A Guide to Dealing With Workplace Substance Abuse - NYSBA


By Sharon Stiller

Scenario 1:

Having washed out of films, Lindsay applies to become Don's new assistant (Don is notorious within advertising for his checkered history of ex-assistants). Lindsay gets the job and manages to meet the requirements for awhile.

Lindsay begins to show up to work late. This pattern worsens, as Lindsay frequently disappears without anyone knowing her whereabouts.

Due to Lindsay's much publicized bouts of drug abuse and treatment, Don knew of Lindsay's issues. In fact, Lindsay had "tweeted" about dealing with her addiction. Don's attorneys told him that he could not refuse to hire Lindsay because she had a history of substance abuse. Don does not want to run afoul of any disability laws. Don wonders whether he can ask Lindsay if her absences are caused by a relapse. What should he do?
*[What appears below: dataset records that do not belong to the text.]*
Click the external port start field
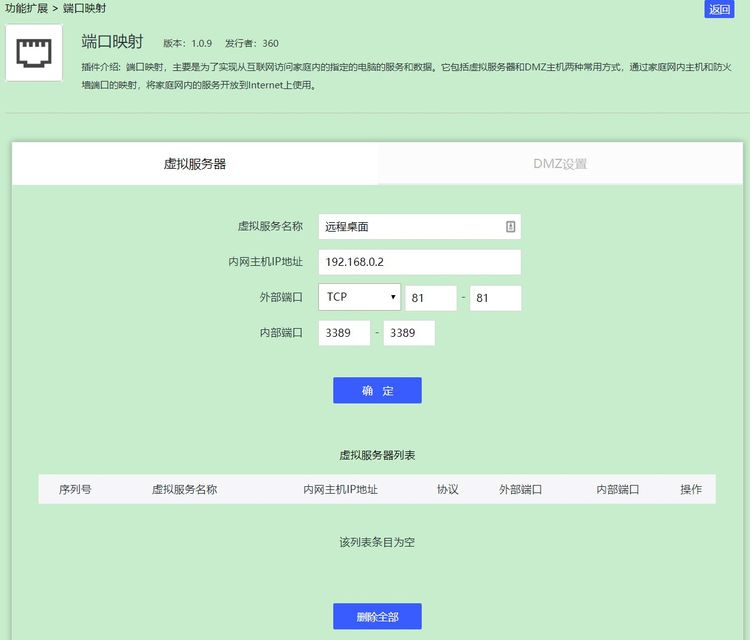This screenshot has width=750, height=640. point(430,298)
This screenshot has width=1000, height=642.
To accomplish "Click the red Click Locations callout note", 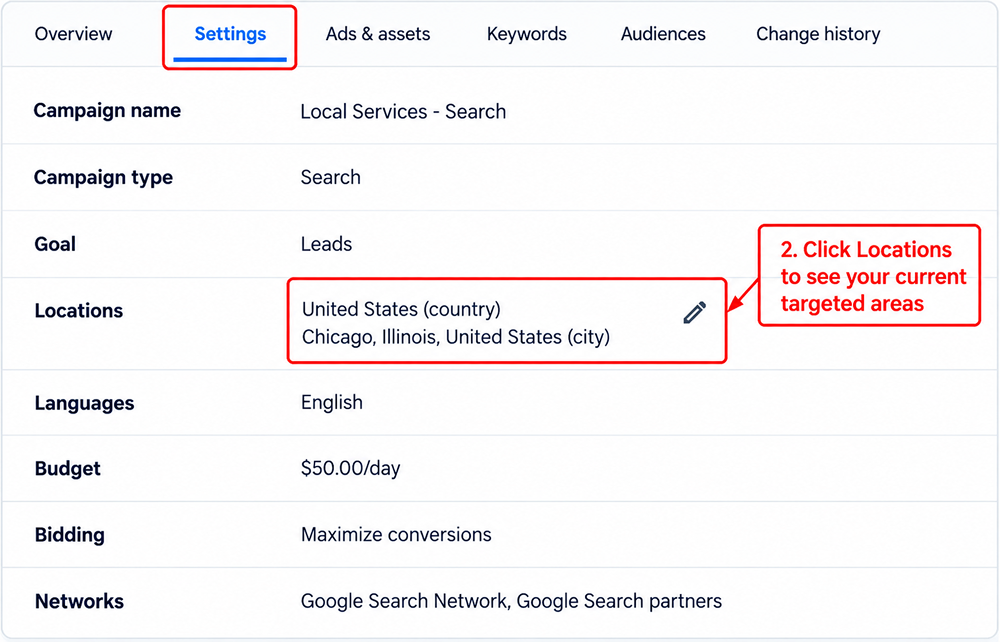I will [x=869, y=275].
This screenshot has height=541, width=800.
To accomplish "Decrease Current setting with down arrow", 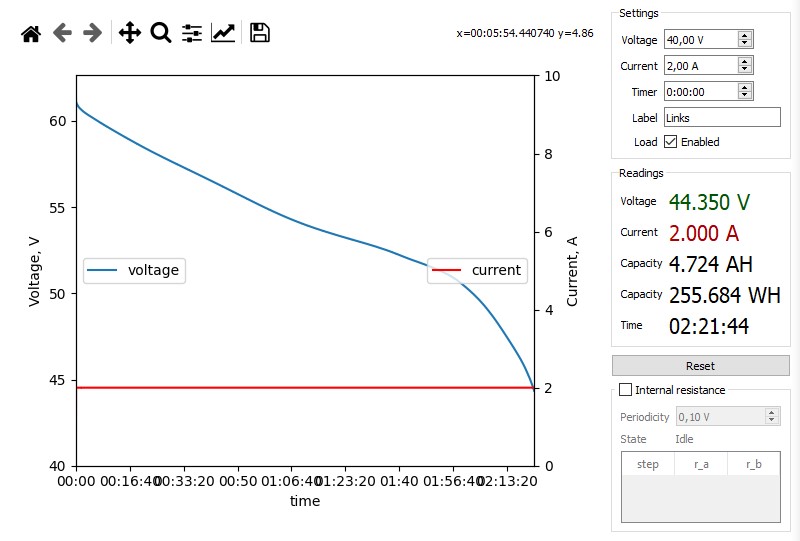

Is the Substance Abuser Protected under Federal and State Disability Laws?

The federal Americans with Disabilities Act (ADA) prohibits covered employers from discriminating against a qualified individual with a disability in most aspects of the employment relationship. 1 To be considered disabled under the ADA, an individual must (1) have a physical or mental impairment that substantially limits one or more major life activities, (2) a record of such impairment, or (3) be regarded as having such an impairment. 2

That an employee is a drug addict or alcoholic does not mean the employee is automatically considered disabled. The addiction must substantially limit one or more major life activities. 3 Further, the ADA provides that an employee currently engaged in illegal drug use is not considered disabled when an employer takes action against the employee on the basis of that drug use. 4 Because drug testing is not considered to be medical testing, disclosing that a terminated employee failed a drug test is not disability-related harassment. 5

Beyond the ADA, there are other federal and state statutes that impact substance abusers and testing in the workplace. Section 504 of the Rehabilitation Act of 1973, the New York Human Rights Law (the "State HRL") and the New York City Human Rights Law (the "City HRL") all prohibit employer discrimination based on disability. 6 In general, all three statutes are interpreted similarly to the ADA. 7 Some of the subtle differences, however, can be vitally important. 8 For example, both the Second Circuit and the New York Court of Appeals have recognized that the term "disability" is broader under the State HRL. 9 Therefore, a substance abuser can be disabled under the State HRL "if his or her impairment is demonstrable by medically accepted techniques; it is not required that the impairment substantially limit that individual's normal activities." 10

Even assuming a substance abuser is deemed disabled, the employer can still hold the employee to the same standards as other employees. 11 For example, an alcoholic who is chronically late to work can be fired for tardiness, even if the lateness stems from the disease. 12

This last point brings us back to our hypothetical. Don's attorneys were correct that he could not refuse to hire Lindsay because she is a former substance abuser. However, there is nothing illegal about insisting that Lindsay meet the attendance requirements of her position. If Lindsay admits that her attendance problems were caused by current drug use, Don may terminate her because the ADA and other disability laws do not protect current drug users. But, if Lindsay claims she is rehabilitating and needs some time off to attend treatment, Don must accommodate the reasonable request if Lindsay will be able to perform her job with the accommodation.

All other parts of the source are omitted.